#### Required action
All entries below are to be retyped in full, precisely as they appear.

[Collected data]
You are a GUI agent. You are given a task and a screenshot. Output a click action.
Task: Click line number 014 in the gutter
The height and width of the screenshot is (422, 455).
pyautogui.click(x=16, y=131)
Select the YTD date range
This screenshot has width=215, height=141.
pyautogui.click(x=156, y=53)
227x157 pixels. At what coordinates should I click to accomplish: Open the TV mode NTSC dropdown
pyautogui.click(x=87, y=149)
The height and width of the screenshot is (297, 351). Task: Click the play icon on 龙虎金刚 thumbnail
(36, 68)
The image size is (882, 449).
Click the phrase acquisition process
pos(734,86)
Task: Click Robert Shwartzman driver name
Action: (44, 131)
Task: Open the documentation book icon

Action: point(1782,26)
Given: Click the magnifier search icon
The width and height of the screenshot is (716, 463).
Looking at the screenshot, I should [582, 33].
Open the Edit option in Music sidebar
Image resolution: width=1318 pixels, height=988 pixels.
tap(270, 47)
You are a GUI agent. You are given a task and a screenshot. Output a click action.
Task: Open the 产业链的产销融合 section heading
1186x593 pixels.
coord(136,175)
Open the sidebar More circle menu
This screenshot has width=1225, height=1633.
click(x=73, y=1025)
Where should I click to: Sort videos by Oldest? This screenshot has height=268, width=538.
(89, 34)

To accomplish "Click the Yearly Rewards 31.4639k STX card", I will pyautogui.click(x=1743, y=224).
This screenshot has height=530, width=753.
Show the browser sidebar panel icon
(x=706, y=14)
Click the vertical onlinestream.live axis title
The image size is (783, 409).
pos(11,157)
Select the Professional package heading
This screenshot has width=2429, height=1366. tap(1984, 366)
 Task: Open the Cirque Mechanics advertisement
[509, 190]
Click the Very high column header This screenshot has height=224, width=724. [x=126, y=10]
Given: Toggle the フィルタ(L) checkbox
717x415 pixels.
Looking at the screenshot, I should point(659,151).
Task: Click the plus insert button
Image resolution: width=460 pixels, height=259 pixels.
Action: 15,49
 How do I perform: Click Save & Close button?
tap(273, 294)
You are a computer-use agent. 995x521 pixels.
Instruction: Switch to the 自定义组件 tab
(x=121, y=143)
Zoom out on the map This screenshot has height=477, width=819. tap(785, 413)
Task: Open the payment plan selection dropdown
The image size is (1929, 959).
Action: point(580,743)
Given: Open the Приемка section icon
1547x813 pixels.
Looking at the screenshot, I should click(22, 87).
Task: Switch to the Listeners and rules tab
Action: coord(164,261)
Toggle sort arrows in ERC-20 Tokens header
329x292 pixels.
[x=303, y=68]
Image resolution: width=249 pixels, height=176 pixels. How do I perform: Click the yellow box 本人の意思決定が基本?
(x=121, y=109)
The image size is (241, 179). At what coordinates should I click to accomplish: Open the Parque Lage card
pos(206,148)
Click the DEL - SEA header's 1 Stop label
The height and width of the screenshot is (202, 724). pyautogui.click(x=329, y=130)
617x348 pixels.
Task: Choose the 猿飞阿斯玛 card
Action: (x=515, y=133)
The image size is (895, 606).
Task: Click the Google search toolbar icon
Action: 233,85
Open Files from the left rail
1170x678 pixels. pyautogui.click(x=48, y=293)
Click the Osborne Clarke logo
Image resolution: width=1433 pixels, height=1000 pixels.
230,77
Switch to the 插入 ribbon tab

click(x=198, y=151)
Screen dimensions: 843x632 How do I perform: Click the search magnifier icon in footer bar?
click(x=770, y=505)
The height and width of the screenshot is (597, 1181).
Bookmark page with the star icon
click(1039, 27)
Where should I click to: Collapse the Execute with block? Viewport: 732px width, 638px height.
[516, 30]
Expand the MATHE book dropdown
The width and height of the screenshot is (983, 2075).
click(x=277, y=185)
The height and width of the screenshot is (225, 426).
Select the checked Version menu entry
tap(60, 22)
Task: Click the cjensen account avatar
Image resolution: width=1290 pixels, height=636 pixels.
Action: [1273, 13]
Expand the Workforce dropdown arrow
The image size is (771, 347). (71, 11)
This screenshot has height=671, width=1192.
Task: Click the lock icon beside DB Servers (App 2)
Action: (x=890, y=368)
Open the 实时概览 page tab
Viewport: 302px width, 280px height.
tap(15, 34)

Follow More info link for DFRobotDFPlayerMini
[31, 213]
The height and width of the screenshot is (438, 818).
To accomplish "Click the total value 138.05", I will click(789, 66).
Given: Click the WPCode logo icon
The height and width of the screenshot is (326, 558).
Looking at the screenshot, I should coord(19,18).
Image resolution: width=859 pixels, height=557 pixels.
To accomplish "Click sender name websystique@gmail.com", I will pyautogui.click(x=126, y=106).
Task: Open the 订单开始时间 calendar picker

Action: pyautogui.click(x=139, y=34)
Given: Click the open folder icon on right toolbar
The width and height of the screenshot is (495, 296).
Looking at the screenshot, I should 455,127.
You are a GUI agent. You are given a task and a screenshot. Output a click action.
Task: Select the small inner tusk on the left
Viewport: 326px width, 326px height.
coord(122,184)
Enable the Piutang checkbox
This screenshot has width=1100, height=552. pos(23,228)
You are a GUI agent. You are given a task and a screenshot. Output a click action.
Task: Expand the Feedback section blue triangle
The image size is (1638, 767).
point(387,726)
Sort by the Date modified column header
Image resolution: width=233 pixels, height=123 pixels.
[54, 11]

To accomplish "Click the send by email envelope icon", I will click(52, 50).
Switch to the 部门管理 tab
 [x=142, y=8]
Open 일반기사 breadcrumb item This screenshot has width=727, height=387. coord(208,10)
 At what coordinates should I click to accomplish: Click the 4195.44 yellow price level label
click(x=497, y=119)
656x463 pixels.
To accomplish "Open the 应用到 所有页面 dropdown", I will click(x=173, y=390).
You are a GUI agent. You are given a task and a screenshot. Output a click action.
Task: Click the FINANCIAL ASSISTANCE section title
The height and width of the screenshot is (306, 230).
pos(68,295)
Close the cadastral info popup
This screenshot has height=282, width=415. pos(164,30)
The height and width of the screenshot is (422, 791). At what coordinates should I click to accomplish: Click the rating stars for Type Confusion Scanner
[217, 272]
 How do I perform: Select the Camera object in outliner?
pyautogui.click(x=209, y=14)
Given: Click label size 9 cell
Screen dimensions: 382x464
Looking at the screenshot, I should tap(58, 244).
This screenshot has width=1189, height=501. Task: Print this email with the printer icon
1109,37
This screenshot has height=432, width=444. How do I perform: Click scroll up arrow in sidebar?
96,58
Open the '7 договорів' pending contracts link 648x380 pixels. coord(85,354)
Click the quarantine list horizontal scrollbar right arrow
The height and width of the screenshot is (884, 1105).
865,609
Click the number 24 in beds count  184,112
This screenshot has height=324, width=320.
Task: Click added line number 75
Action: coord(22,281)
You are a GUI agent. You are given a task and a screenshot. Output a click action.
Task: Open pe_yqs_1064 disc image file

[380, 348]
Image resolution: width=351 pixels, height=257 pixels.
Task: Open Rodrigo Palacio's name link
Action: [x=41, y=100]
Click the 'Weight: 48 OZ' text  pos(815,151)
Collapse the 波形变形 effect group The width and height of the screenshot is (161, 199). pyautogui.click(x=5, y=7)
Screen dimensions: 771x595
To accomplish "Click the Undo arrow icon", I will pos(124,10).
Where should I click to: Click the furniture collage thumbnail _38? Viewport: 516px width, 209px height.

#### Response area
You are a GUI agent. You are given a task and a screenshot. Output a click action.
Task: Click line number 014 in the gutter
The height and width of the screenshot is (422, 455).
pyautogui.click(x=16, y=131)
Select the YTD date range
This screenshot has width=215, height=141.
pyautogui.click(x=156, y=53)
227x157 pixels. At what coordinates should I click to accomplish: Open the TV mode NTSC dropdown
pyautogui.click(x=87, y=149)
The height and width of the screenshot is (297, 351). Task: Click the play icon on 龙虎金刚 thumbnail
(36, 68)
The image size is (882, 449).
Click the phrase acquisition process
pos(734,86)
Task: Click Robert Shwartzman driver name
Action: (44, 131)
Task: Open the documentation book icon

Action: point(1782,26)
Given: Click the magnifier search icon
The width and height of the screenshot is (716, 463).
Looking at the screenshot, I should [582, 33].
Open the Edit option in Music sidebar
Image resolution: width=1318 pixels, height=988 pixels.
tap(270, 47)
You are a GUI agent. You are given a task and a screenshot. Output a click action.
Task: Open the 产业链的产销融合 section heading
1186x593 pixels.
coord(136,175)
Open the sidebar More circle menu
This screenshot has width=1225, height=1633.
click(x=73, y=1025)
Where should I click to: Sort videos by Oldest? This screenshot has height=268, width=538.
(89, 34)

To accomplish "Click the Yearly Rewards 31.4639k STX card", I will pyautogui.click(x=1743, y=224).
This screenshot has height=530, width=753.
Show the browser sidebar panel icon
(x=706, y=14)
Click the vertical onlinestream.live axis title
The image size is (783, 409).
pos(11,157)
Select the Professional package heading
This screenshot has width=2429, height=1366. tap(1984, 366)
 Task: Open the Cirque Mechanics advertisement
[509, 190]
Click the Very high column header This screenshot has height=224, width=724. [x=126, y=10]
Given: Toggle the フィルタ(L) checkbox
717x415 pixels.
Looking at the screenshot, I should point(659,151).
Task: Click the plus insert button
Image resolution: width=460 pixels, height=259 pixels.
Action: 15,49
 How do I perform: Click Save & Close button?
tap(273, 294)
You are a computer-use agent. 995x521 pixels.
Instruction: Switch to the 自定义组件 tab
(x=121, y=143)
Zoom out on the map This screenshot has height=477, width=819. tap(785, 413)
Task: Open the payment plan selection dropdown
The image size is (1929, 959).
Action: point(580,743)
Given: Open the Приемка section icon
1547x813 pixels.
Looking at the screenshot, I should click(22, 87).
Task: Switch to the Listeners and rules tab
Action: coord(164,261)
Toggle sort arrows in ERC-20 Tokens header
329x292 pixels.
[x=303, y=68]
Image resolution: width=249 pixels, height=176 pixels. How do I perform: Click the yellow box 本人の意思決定が基本?
(x=121, y=109)
The image size is (241, 179). At what coordinates should I click to accomplish: Open the Parque Lage card
pos(206,148)
Click the DEL - SEA header's 1 Stop label
The height and width of the screenshot is (202, 724). pyautogui.click(x=329, y=130)
617x348 pixels.
Task: Choose the 猿飞阿斯玛 card
Action: (x=515, y=133)
The image size is (895, 606).
Task: Click the Google search toolbar icon
Action: 233,85
Open Files from the left rail
1170x678 pixels. pyautogui.click(x=48, y=293)
Click the Osborne Clarke logo
Image resolution: width=1433 pixels, height=1000 pixels.
230,77
Switch to the 插入 ribbon tab

click(x=198, y=151)
Screen dimensions: 843x632 How do I perform: Click the search magnifier icon in footer bar?
click(x=770, y=505)
The height and width of the screenshot is (597, 1181).
Bookmark page with the star icon
click(1039, 27)
Where should I click to: Collapse the Execute with block? Viewport: 732px width, 638px height.
[516, 30]
Expand the MATHE book dropdown
The width and height of the screenshot is (983, 2075).
click(x=277, y=185)
The height and width of the screenshot is (225, 426).
Select the checked Version menu entry
tap(60, 22)
Task: Click the cjensen account avatar
Image resolution: width=1290 pixels, height=636 pixels.
Action: [1273, 13]
Expand the Workforce dropdown arrow
The image size is (771, 347). (71, 11)
This screenshot has height=671, width=1192.
Task: Click the lock icon beside DB Servers (App 2)
Action: (x=890, y=368)
Open the 实时概览 page tab
Viewport: 302px width, 280px height.
tap(15, 34)

Follow More info link for DFRobotDFPlayerMini
[31, 213]
The height and width of the screenshot is (438, 818).
To accomplish "Click the total value 138.05", I will click(789, 66).
Given: Click the WPCode logo icon
The height and width of the screenshot is (326, 558).
Looking at the screenshot, I should coord(19,18).
Image resolution: width=859 pixels, height=557 pixels.
To accomplish "Click sender name websystique@gmail.com", I will pyautogui.click(x=126, y=106).
Task: Open the 订单开始时间 calendar picker

Action: pyautogui.click(x=139, y=34)
Given: Click the open folder icon on right toolbar
The width and height of the screenshot is (495, 296).
Looking at the screenshot, I should 455,127.
You are a GUI agent. You are given a task and a screenshot. Output a click action.
Task: Select the small inner tusk on the left
Viewport: 326px width, 326px height.
coord(122,184)
Enable the Piutang checkbox
This screenshot has width=1100, height=552. pos(23,228)
You are a GUI agent. You are given a task and a screenshot. Output a click action.
Task: Expand the Feedback section blue triangle
The image size is (1638, 767).
point(387,726)
Sort by the Date modified column header
Image resolution: width=233 pixels, height=123 pixels.
[54, 11]

To accomplish "Click the send by email envelope icon", I will click(52, 50).
Switch to the 部门管理 tab
 [x=142, y=8]
Open 일반기사 breadcrumb item This screenshot has width=727, height=387. coord(208,10)
 At what coordinates should I click to accomplish: Click the 4195.44 yellow price level label
click(x=497, y=119)
656x463 pixels.
To accomplish "Open the 应用到 所有页面 dropdown", I will click(x=173, y=390).
You are a GUI agent. You are given a task and a screenshot. Output a click action.
Task: Click the FINANCIAL ASSISTANCE section title
The height and width of the screenshot is (306, 230).
pos(68,295)
Close the cadastral info popup
This screenshot has height=282, width=415. pos(164,30)
The height and width of the screenshot is (422, 791). At what coordinates should I click to accomplish: Click the rating stars for Type Confusion Scanner
[217, 272]
 How do I perform: Select the Camera object in outliner?
pyautogui.click(x=209, y=14)
Given: Click label size 9 cell
Screen dimensions: 382x464
Looking at the screenshot, I should tap(58, 244).
This screenshot has width=1189, height=501. Task: Print this email with the printer icon
1109,37
This screenshot has height=432, width=444. How do I perform: Click scroll up arrow in sidebar?
96,58
Open the '7 договорів' pending contracts link 648x380 pixels. coord(85,354)
Click the quarantine list horizontal scrollbar right arrow
The height and width of the screenshot is (884, 1105).
865,609
Click the number 24 in beds count  184,112
This screenshot has height=324, width=320.
Task: Click added line number 75
Action: coord(22,281)
You are a GUI agent. You are given a task and a screenshot. Output a click action.
Task: Open pe_yqs_1064 disc image file

[380, 348]
Image resolution: width=351 pixels, height=257 pixels.
Task: Open Rodrigo Palacio's name link
Action: [x=41, y=100]
Click the 'Weight: 48 OZ' text  pos(815,151)
Collapse the 波形变形 effect group The width and height of the screenshot is (161, 199). pyautogui.click(x=5, y=7)
Screen dimensions: 771x595
To accomplish "Click the Undo arrow icon", I will pos(124,10).
Where should I click to: Click the furniture collage thumbnail _38? Viewport: 516px width, 209px height.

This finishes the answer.